Reviewing the health situation of the country, the association berated some state governors for not taking payment of workers salaries seriously.

In a communiqué signed by Mike Ozovehe Ogirima and Yusuf Tanko Sunumu, President and Secretary, respectively, at the end of their 2016 National conference in Enugu, the NMA warned that failure to give states more bailout funds might also undermine the training and quality services rendered by health professionals.

Furthermore, the doctors expressed worry that the recent gains made by Nigeria in elimination of wild polio virus might be eroded unless urgent attention was paid on the plight of Internally Displaced persons (IDPs) at their various camps.

NMA said “The current economic crisis in our country and high rate of out of pocket payments for health care services, coupled with the low accessibility of the National Health Insurance Scheme (NHIS) is not only threatening health care delivery system but has made achieving universal health coverage in Nigeria a mirage.”

The council recommended the urgent strengthening of the immunization delivery system in Nigeria especially in the North East zone, as a measure to forestall the resurgence of polio and vaccine preventable diseases in the zone.

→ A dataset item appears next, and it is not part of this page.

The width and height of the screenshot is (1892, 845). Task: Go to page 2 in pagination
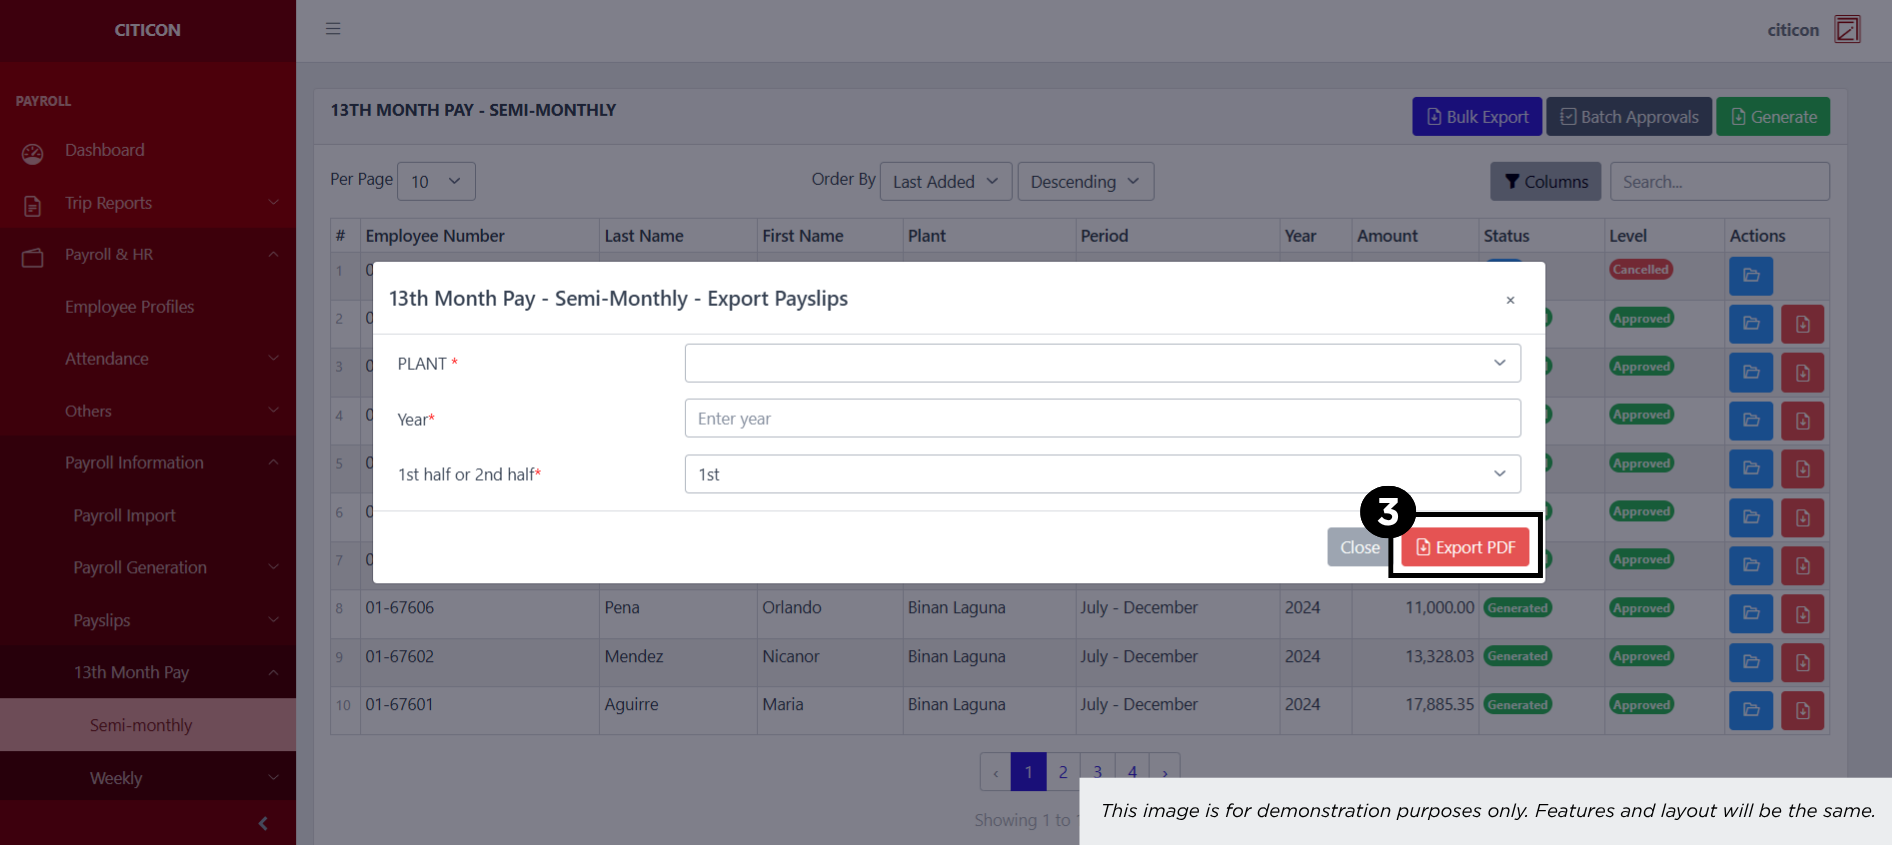point(1063,771)
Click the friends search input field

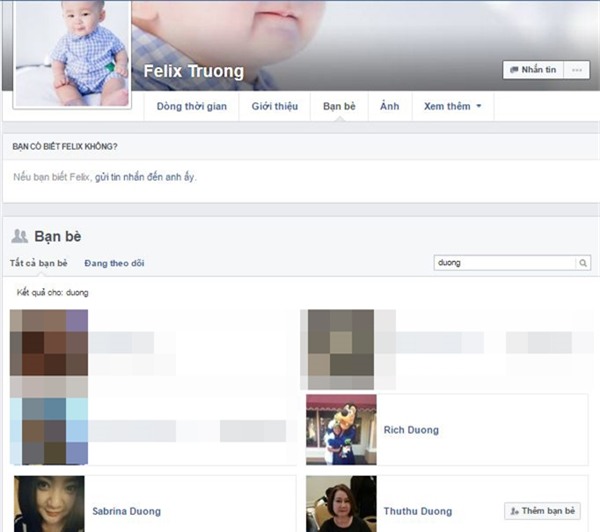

It recalled that the National Health Act 2014, which was a product of the collective struggle of Nigerians aimed at better health care delivery in the country, had not been implemented three years after. It stressed that this was seriously undermining the aspirations of ordinary Nigerians to access basic health care.

NMA asked the Federal Government to reconstitute the council of the medical and dental councils of Nigeria, disclosing that the non-reconstitution of the organ charged with the responsibility for regulating standards and practice of medicine in Nigeria poses serious threat to the lives of the people.

According to NMA, the non- reconstitution of the council has contributed to the proliferation of quackery, leading to avoidable deaths and has left litigations against medical practitioners unattended to.

The meeting also condemned the National Universities Commission’s (NUCs) recommendation that PhD must be a prerequisite for career progression for clinical lecturers in Nigeria medical schools. It maintained that any clinical lecturer who wished to pursue PhD could do so on his own volition.